This is the second in a series of features about Yukon mushers participating in the 2019 Yukon Quest

For veteran musher Rob Cooke, this year’s Yukon Quest will be special.

“It’s a bittersweet race for me,” said Cooke during an interview at his Mount Lorne home. “My five main dogs — Maddie, Skits, Loonie, Nutter and Psycho — they’ve been racing with me since 2011 and they’ve done pretty much every race with me since 2011. … This is going to be their final race.”

The only time Cooke didn’t have that core group of Siberian huskies in front of his sled was in 2016, when Maddie had a litter of puppies.

“That makes me really sad — that I’m never going to be racing with them again after this — but it is also really exciting that I’m going to have this one final race with them and share the Quest trail with them one final time. I’m really looking forward to that.”

As to how Cooke got to this point — preparing to make the 1,600-kilometre trek from Whitehorse to Fairbanks, Alaska, for the sixth time — it’s a story that spans continents and decades.

Born in the United Kingdom, Cooke first got the dog mushing bug while he was serving in the Royal Navy in 1997. He was spending a lot of time at sea, so he and his wife were searching for a dog to keep her company while he was away.

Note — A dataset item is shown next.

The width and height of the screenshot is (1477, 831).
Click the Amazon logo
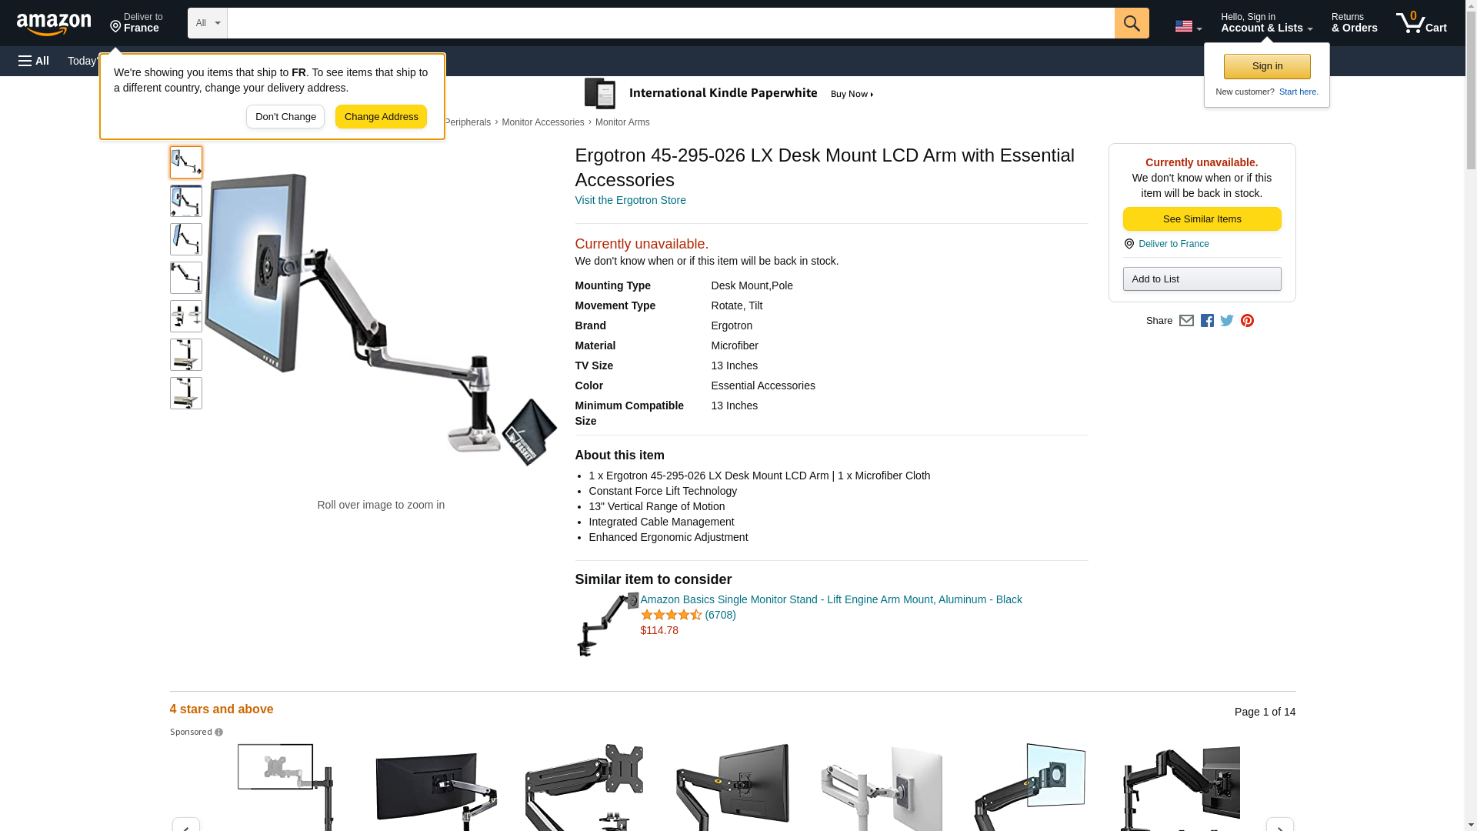coord(54,24)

“We used to do a lot of mountaineering,” explained Cooke. “Somebody sent us a photograph of a couple who were mountaineering and they had a husky with a backpack on it, so we thought a husky would be perfect.”

Once they had one Siberian, a second quickly followed to keep the first dog company, and soon Cooke was racing.

“We started racing in the U.K. and it just took over our lives,” said Cooke. “We ended up with nine huskies when we lived in the UK.”

The same time Cooke was discovering dog mushing, the world was discovering the internet, and soon Cooke found the Yukon Quest.

“We started following the Yukon Quest online as the internet was taking off and live tracking was taking off,” said Cooke. “I just started to wonder if we could train our own dogs to do the Yukon Quest.”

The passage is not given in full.